### [WORK REQUIRED]
With the pictures left out, print exactly the lines below that run from the one containing "Viewport: 900px width, 539px" through the one containing "Image resolution: width=776".

### [EXTRACTED DATA]
+ + + + + + +

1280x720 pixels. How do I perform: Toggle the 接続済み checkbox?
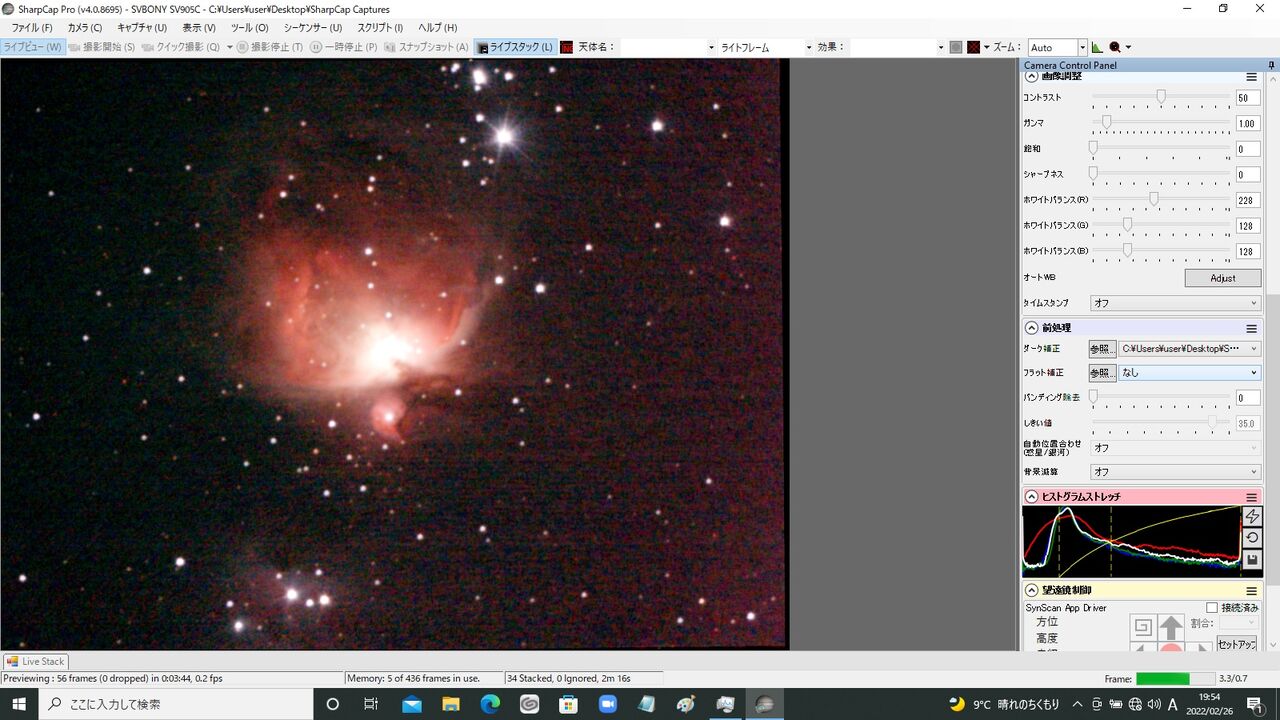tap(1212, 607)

+ + + + + + +

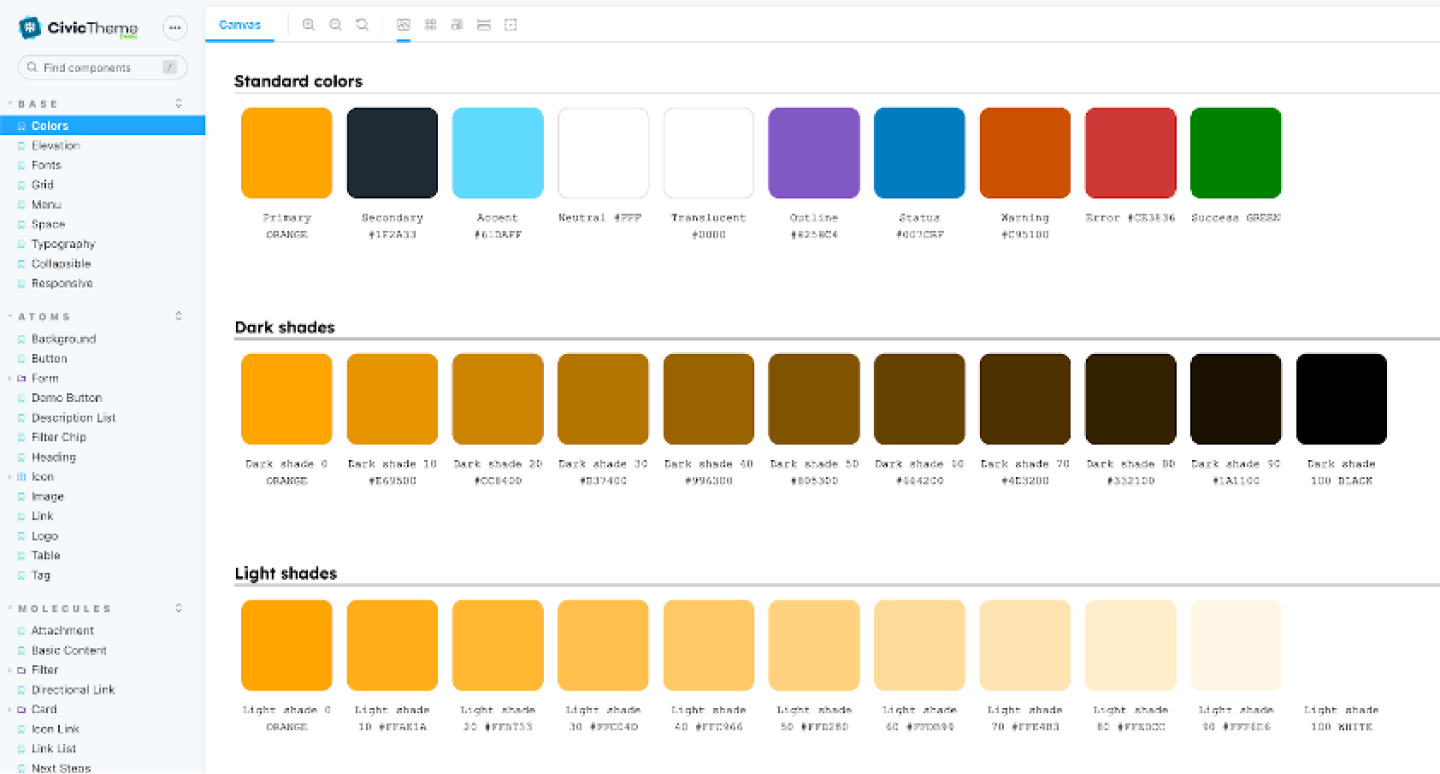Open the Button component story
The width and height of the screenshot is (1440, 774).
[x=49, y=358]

+ + + + + + +

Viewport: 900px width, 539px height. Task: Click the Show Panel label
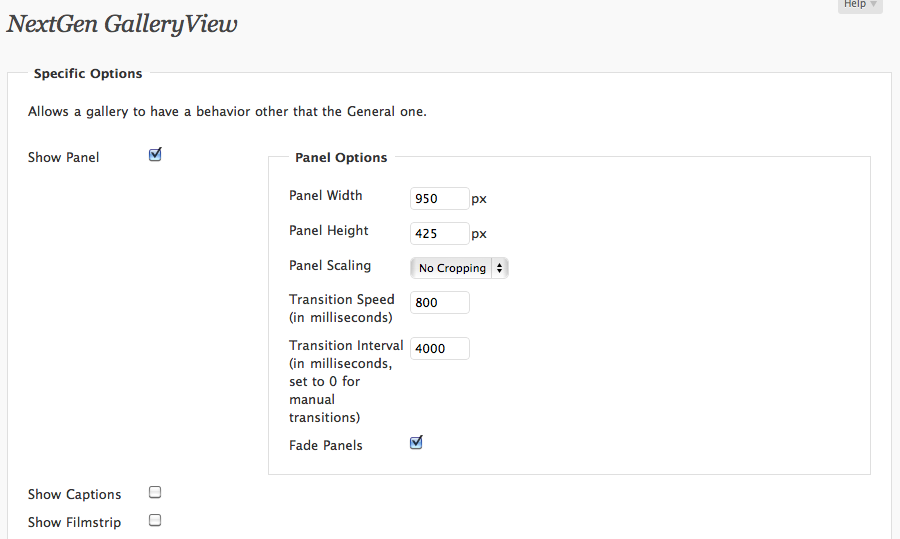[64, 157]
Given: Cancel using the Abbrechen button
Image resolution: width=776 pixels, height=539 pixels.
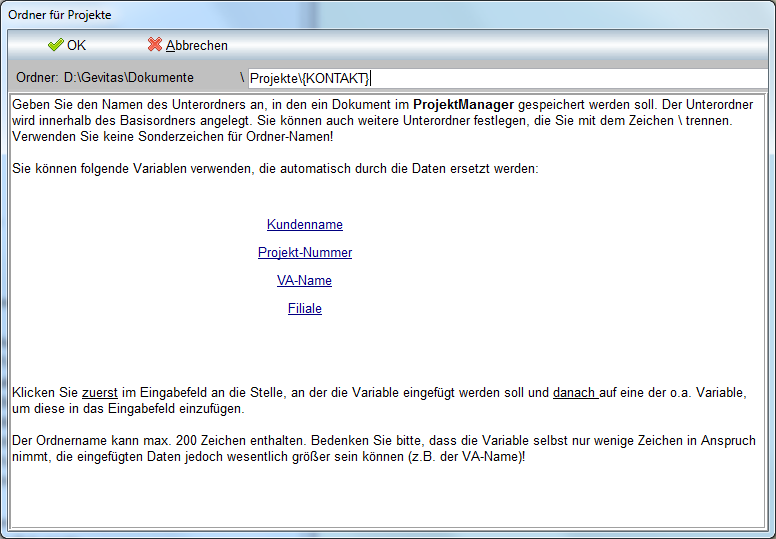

+ + + + + + +

### [ANSWER FOR THE TASK]
Viewport: 900px width, 539px height. Task: Click the Show Panel label
[64, 157]
Given: Cancel using the Abbrechen button
Image resolution: width=776 pixels, height=539 pixels.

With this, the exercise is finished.